*WORK INSTRUCTION*: Return exactly the line that contains "Click the DT Mode tab" and all lines beneath it in the entries, through the very last one.

*DATA RECORDS*:
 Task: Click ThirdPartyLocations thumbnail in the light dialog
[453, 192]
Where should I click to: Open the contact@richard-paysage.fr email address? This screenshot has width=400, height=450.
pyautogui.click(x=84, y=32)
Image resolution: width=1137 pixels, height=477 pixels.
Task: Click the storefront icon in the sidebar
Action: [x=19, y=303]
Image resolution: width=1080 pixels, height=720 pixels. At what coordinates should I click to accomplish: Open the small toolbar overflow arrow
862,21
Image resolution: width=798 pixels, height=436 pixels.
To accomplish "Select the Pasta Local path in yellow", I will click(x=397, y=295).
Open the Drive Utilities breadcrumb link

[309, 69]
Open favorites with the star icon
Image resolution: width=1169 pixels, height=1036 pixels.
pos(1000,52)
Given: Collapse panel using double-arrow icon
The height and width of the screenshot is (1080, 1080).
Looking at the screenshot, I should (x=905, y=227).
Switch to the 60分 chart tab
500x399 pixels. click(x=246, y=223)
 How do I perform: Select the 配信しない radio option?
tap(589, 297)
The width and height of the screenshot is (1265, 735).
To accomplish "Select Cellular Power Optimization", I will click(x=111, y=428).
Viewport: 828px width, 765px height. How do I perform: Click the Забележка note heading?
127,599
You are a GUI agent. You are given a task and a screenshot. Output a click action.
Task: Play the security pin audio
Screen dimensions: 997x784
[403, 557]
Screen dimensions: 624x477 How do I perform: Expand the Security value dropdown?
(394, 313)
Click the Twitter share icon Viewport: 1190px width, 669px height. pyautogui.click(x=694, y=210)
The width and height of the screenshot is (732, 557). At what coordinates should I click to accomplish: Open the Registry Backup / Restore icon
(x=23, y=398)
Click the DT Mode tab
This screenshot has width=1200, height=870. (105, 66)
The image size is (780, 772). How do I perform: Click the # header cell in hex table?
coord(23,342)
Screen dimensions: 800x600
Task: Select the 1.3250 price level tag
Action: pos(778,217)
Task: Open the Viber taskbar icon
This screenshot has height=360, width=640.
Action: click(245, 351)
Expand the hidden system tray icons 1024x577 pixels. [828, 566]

*EXPECTED ANSWER*:
Click the DT Mode tab
This screenshot has width=1200, height=870. (105, 66)
The image size is (780, 772). How do I perform: Click the # header cell in hex table?
coord(23,342)
Screen dimensions: 800x600
Task: Select the 1.3250 price level tag
Action: pos(778,217)
Task: Open the Viber taskbar icon
This screenshot has height=360, width=640.
Action: click(245, 351)
Expand the hidden system tray icons 1024x577 pixels. [828, 566]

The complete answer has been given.